Thousands of people who are unaware they have hepatitis C could be diagnosed and then treated if screening was carried out in pharmacies, experts have said.
Estimates show that up to half a million people in the UK could be living with the disease without realising.
And a pilot scheme run in 19 pharmacies across the UK has proved successful in identifying a far higher rate of people with the virus than the number picked up by GPs. It is thought this may be due to a different group of people being reached in the pharmacy testing compared to those who were screened by a family doctor.
One in six people tested in pharmacies came back as positive for hepatitis C, which can be transmitted through infected blood, or hepatitis B, which can also be transmitted through other bodily fluids.
The Royal Pharmaceutical Society and the Hepatitis C Trust said the results show the need for wider screening.
Hepatitis C can cause serious liver disease and liver cancer but many people carry the disease for years with no symptoms.
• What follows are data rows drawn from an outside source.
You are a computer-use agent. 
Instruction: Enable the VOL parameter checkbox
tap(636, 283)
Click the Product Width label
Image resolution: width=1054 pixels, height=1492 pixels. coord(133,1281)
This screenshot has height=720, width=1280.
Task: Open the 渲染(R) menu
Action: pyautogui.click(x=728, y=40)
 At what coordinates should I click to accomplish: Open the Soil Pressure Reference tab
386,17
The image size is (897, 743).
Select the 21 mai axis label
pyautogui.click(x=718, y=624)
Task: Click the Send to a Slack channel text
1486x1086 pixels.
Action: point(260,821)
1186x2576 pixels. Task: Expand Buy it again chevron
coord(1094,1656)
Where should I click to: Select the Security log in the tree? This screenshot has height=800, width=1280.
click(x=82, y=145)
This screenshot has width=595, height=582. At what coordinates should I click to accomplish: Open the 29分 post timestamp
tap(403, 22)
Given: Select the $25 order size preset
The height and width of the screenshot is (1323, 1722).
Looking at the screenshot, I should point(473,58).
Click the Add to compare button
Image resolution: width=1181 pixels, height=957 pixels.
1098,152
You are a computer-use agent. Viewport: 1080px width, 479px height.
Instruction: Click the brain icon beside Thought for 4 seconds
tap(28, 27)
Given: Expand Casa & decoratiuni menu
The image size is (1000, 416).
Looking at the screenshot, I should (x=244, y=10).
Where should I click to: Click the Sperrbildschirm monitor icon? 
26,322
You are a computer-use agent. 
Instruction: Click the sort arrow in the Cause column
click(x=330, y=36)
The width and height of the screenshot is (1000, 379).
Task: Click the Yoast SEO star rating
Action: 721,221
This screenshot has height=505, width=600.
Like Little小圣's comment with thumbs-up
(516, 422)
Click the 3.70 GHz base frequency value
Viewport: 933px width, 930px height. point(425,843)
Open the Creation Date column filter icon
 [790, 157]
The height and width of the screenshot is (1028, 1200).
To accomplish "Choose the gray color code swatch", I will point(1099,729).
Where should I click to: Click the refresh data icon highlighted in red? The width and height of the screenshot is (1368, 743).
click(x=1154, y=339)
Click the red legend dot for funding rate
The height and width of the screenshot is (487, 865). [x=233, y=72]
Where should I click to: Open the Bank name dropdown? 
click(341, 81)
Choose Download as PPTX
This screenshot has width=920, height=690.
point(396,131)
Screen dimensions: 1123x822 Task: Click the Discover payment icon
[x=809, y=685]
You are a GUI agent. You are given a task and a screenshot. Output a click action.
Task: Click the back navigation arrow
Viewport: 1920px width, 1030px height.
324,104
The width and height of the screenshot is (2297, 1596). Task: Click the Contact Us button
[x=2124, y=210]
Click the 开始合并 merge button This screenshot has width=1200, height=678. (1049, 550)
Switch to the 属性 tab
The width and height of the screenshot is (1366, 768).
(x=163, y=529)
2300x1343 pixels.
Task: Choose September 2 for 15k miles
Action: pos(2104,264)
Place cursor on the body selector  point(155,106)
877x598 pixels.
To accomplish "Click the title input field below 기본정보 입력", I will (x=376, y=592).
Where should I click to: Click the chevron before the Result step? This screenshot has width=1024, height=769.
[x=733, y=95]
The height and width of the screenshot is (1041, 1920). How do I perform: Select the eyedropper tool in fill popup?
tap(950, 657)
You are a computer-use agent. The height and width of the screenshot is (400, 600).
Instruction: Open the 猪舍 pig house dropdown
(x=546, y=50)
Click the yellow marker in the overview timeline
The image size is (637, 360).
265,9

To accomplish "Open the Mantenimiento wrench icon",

Charles Gore, Chief Executive of the Hepatitis C Trust, said: "It is a tragedy that increasing numbers of people with hepatitis B and C are dying – often from particularly unpleasant liver cancer which these viruses can cause."
Gary Warner, a pharmacist on the Isle of Wight, said: "The results speak for themselves – pharmacies see a different cohort of people to those who see their GP and therefore we can access and diagnose people who otherwise would not have been tested."